Nog een fragment: “Op zondag vroeg ze me altijd iets lekkers te koken. ‘Iets van vroeger’, het liefst kiemlôh. Het recept kon ze me helaas niet duidelijk maken. Ik moest ‘een klein beetje van dit’ en ‘een frutseltje van dat’ en twee hele bawang poetih (‘Is dat niet een beetje veel?’ ‘Nee, dat is maar acht teentjes per persoon, dat is juist lekker.’) en dan ‘veertig halve lege eierdoppen bouillon van schone pens’ erdoorheen roeren. ‘Wat zeg je nou? Veertig halve lege eierdoppen?’ In welke eeuw leefden we in godsnaam?? Deden ze dat niet in het stenen tijdperk? Soep maken van drie berenschedels bloed en vijf uitgeholde kalebassen regenwater. ‘Jaha,’ zei ze ongeduldig.
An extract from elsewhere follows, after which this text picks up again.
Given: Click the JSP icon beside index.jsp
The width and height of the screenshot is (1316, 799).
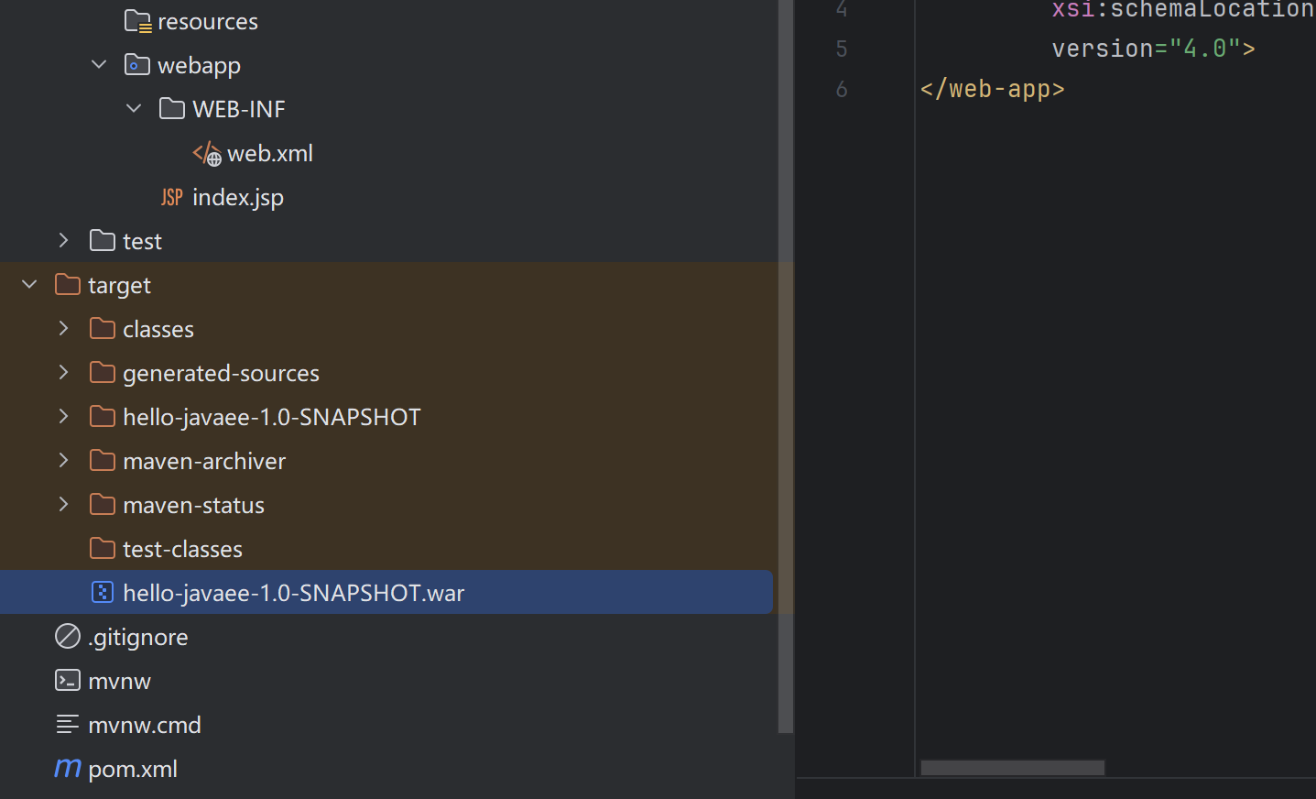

Ze maakte met haar handje een repeterend kantelgebaar en ik zag het weer voor me, hoe ze vroeger in de keuken inderdaad zat te klooien met een halve lege eierdop die ze eindeloos vulde met alle denkbare vloeistoffen. En maar kantelen. Een, twee, drie, vier, tot voor mijn part vijftig. Ieder ander mens had daarvoor een maatbeker van een tot tien deciliter, maar zij had een halve lege eierdop, die ze bovendien nog als opscheplepel gebruikte. ‘Meneer Campen, wilt u misschien ook een kopje kiemlôh? Een… twee… drie… vier… vijftig… Astublieft, ga maar even zitten, meneer Campen, ga maar lekker eten.’ En dan die bouillon van schone pens. Welk geciviliseerd mens vreet er nou in godsnaam pens, schoon of niet? Haar hondje voerde ze gebakken biefstuk, wij kregen kiemlôh met bouillon van schone pens.”